What to work on
Please give the entries again in full and exactly, without any picture.

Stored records

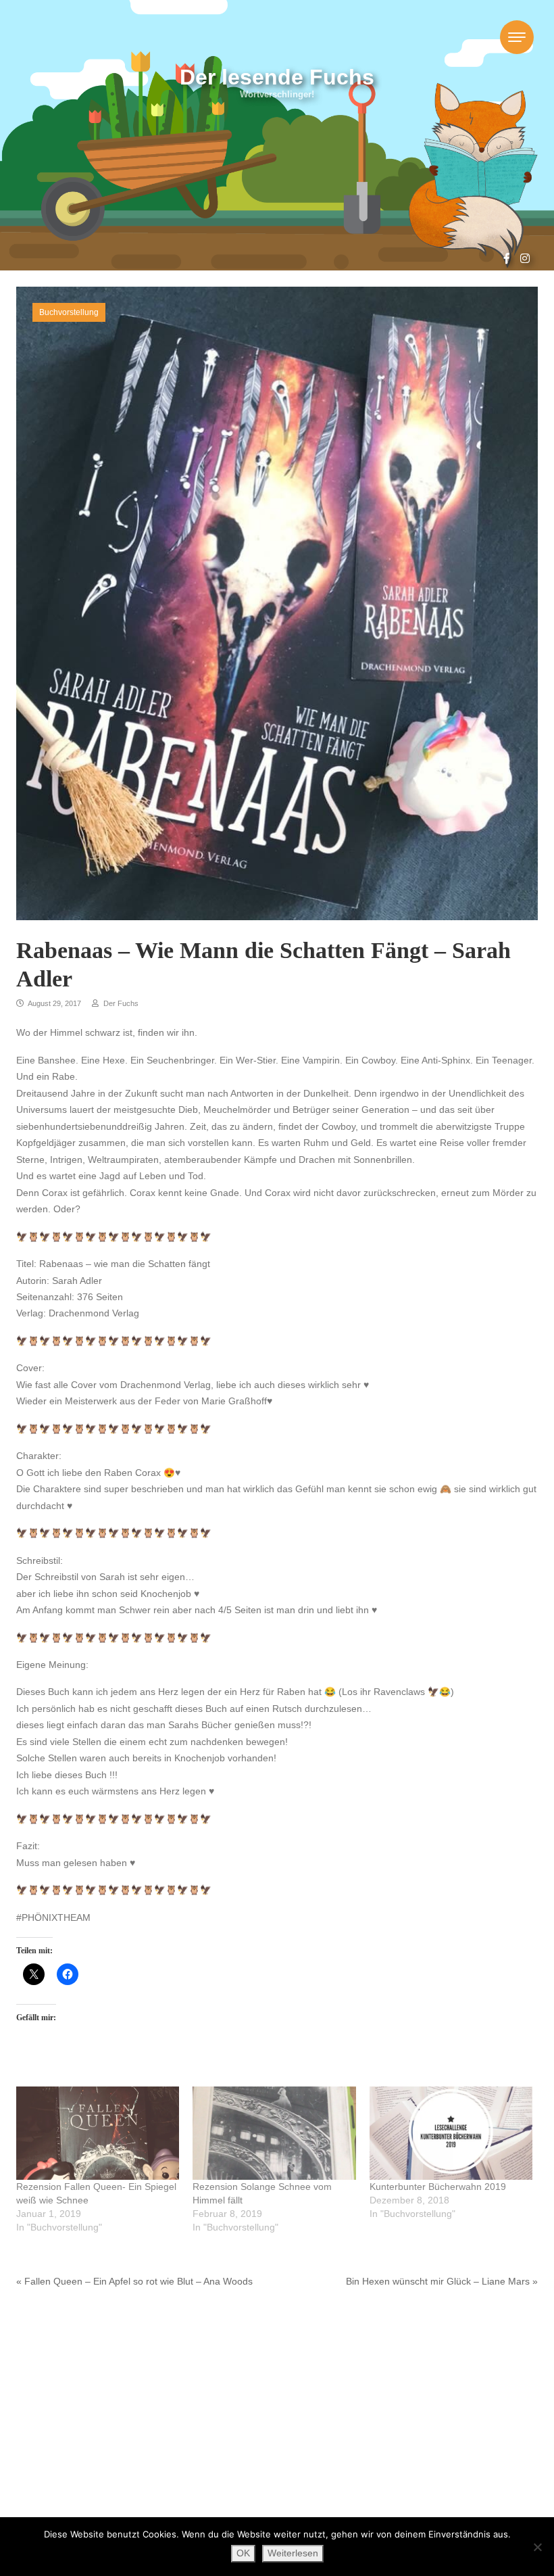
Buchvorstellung (69, 312)
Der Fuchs (119, 1003)
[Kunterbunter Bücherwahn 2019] (451, 2133)
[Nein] (537, 2547)
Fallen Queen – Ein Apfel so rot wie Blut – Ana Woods (138, 2281)
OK (243, 2553)
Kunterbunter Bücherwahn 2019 (438, 2186)
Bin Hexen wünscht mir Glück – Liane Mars (438, 2281)
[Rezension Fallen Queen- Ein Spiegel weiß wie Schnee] (97, 2133)
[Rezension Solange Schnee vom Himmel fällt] (274, 2133)
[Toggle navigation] (517, 37)
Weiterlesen (293, 2553)
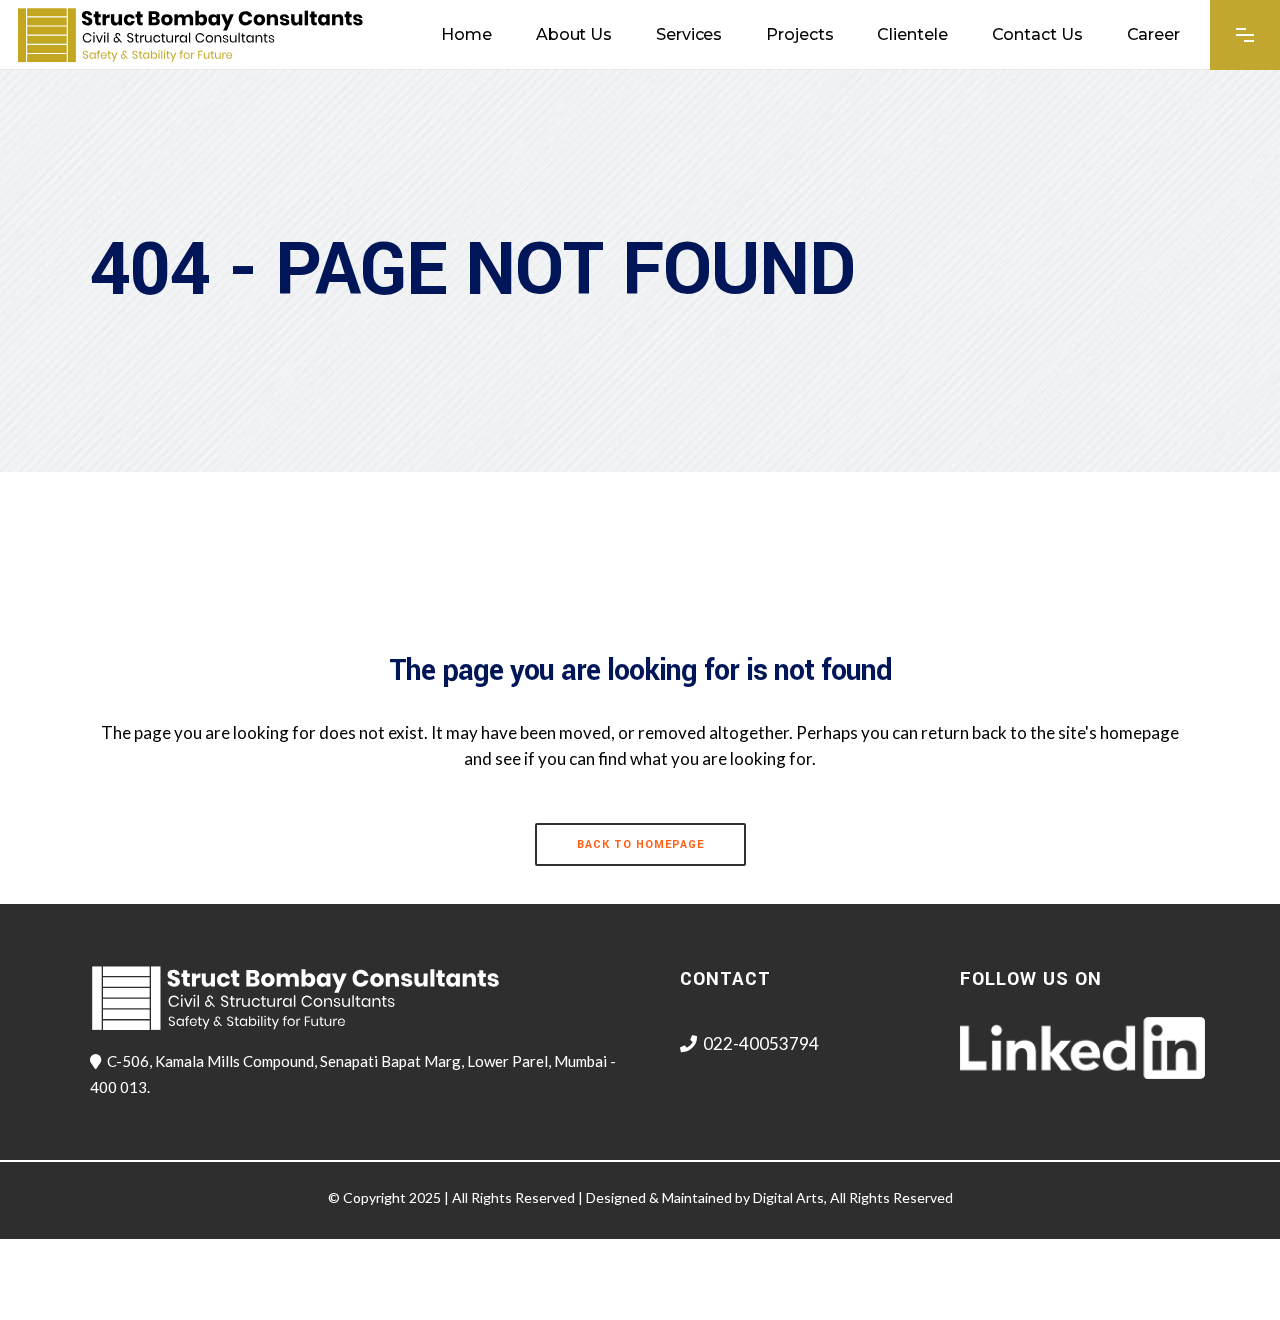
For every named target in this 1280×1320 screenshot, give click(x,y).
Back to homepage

Task answer
Buchvorstellung (69, 312)
Der Fuchs (119, 1003)
[Kunterbunter Bücherwahn 2019] (451, 2133)
[Nein] (537, 2547)
Fallen Queen – Ein Apfel so rot wie Blut – Ana Woods (138, 2281)
OK (243, 2553)
Kunterbunter Bücherwahn 2019 (438, 2186)
Bin Hexen wünscht mir Glück – Liane Mars (438, 2281)
[Rezension Fallen Queen- Ein Spiegel weiß wie Schnee] (97, 2133)
[Rezension Solange Schnee vom Himmel fällt] (274, 2133)
[Toggle navigation] (517, 37)
Weiterlesen (293, 2553)
For every named target in this 1280×1320 screenshot, give click(x,y).
Back to homepage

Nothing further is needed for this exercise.